View Single Post
 
Old May 10, 2014, 03:36 AM
Anonymous200265
Guest
 
Posts: n/a
Quote:
Originally Posted by ImNotHere View Post
It was not fair of your parent to put you in a situation where you felt like you had to choose sides, as a child that is completely ridiculous. If they still do that to you now then I think it is important that you separate yourself from them emotionally and physically enough to develop healthy boundaries and let them know that you will not put up with it anymore. This is why therapy is so important because they help you work through this guilt that you should have never experienced and help you understand that it is not your job or responsibility to constantly be concerned for others. Like I said before, you can care for them and be kind etc, but it isn't your job to always support them, fix their lives, or let them interfere or make your life harder by adding stress.

#### [Tasks and exercises]
1 – In the forum post, what does therapy help a person understand is not their job or responsibility?
2 – Rewrite part of the forum post. Begin at the words "View Single Post" and stop after "by adding stress.", replacing "guilt" with "shame".

Stored data

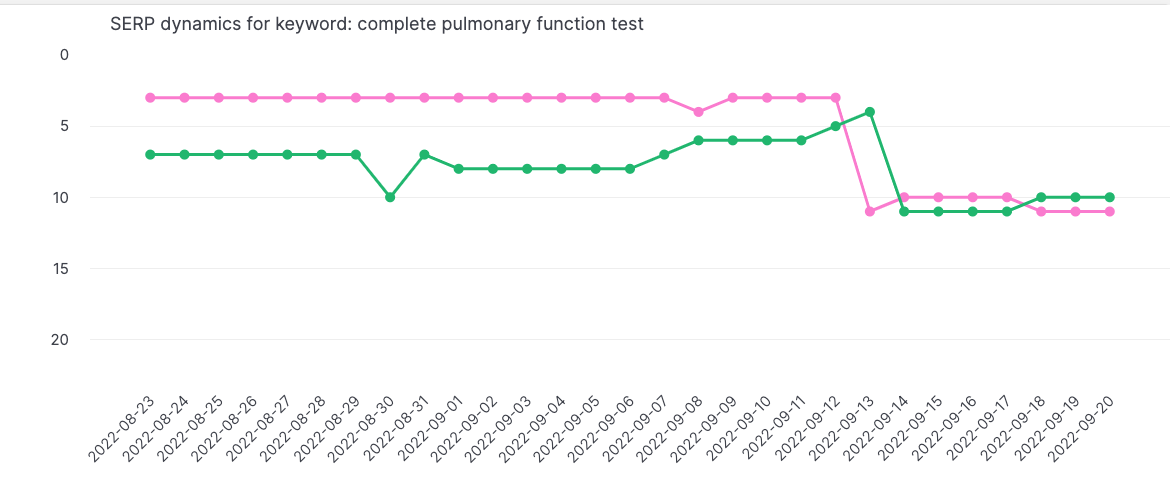
Task: Select the pink point dropping to 11 on 2022-09-13
Action: click(870, 211)
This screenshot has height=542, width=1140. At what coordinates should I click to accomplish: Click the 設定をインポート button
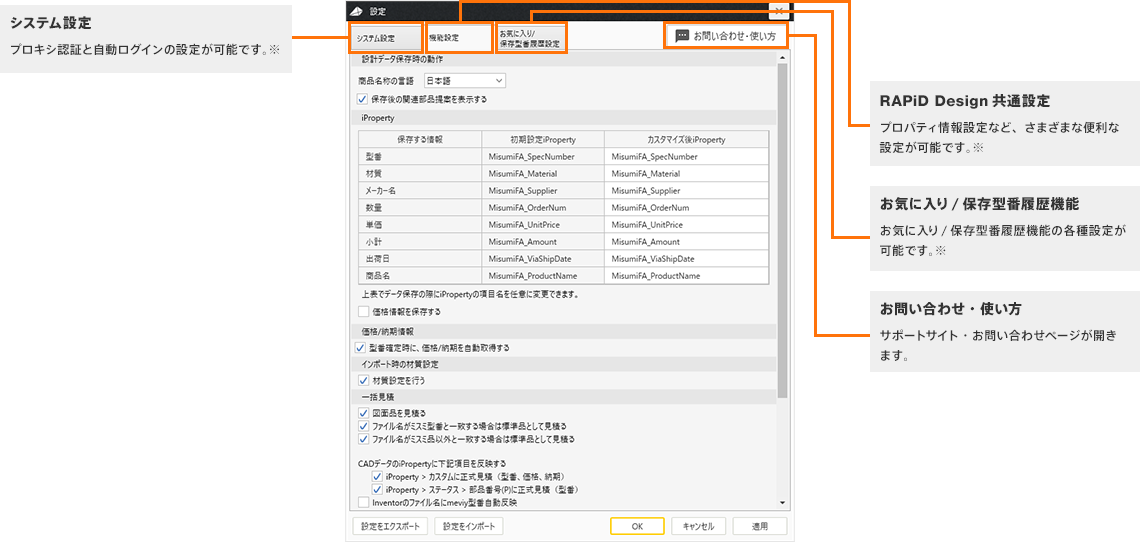(x=468, y=526)
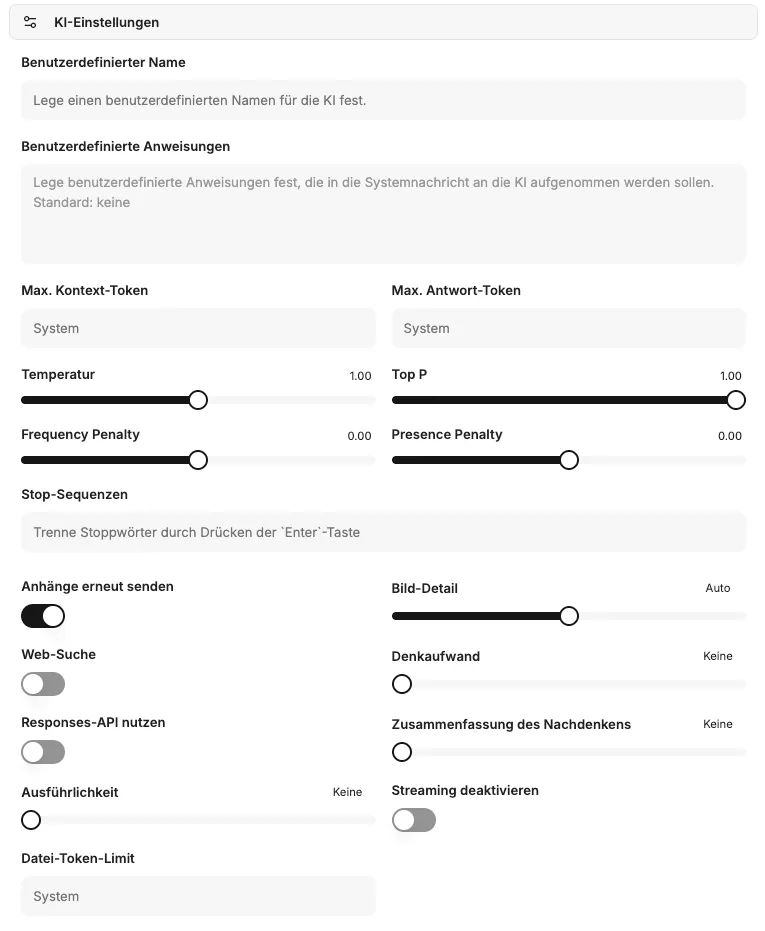The width and height of the screenshot is (765, 931).
Task: Toggle Anhänge erneut senden switch
Action: pos(43,616)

#### [Answers by item number]
1 – Constantly being concerned for others.

2 –
View Single Post
 
Old May 10, 2014, 03:36 AM
Anonymous200265
Guest
 
Posts: n/a
Quote:
Originally Posted by ImNotHere View Post
It was not fair of your parent to put you in a situation where you felt like you had to choose sides, as a child that is completely ridiculous. If they still do that to you now then I think it is important that you separate yourself from them emotionally and physically enough to develop healthy boundaries and let them know that you will not put up with it anymore. This is why therapy is so important because they help you work through this shame that you should have never experienced and help you understand that it is not your job or responsibility to constantly be concerned for others. Like I said before, you can care for them and be kind etc, but it isn't your job to always support them, fix their lives, or let them interfere or make your life harder by adding stress.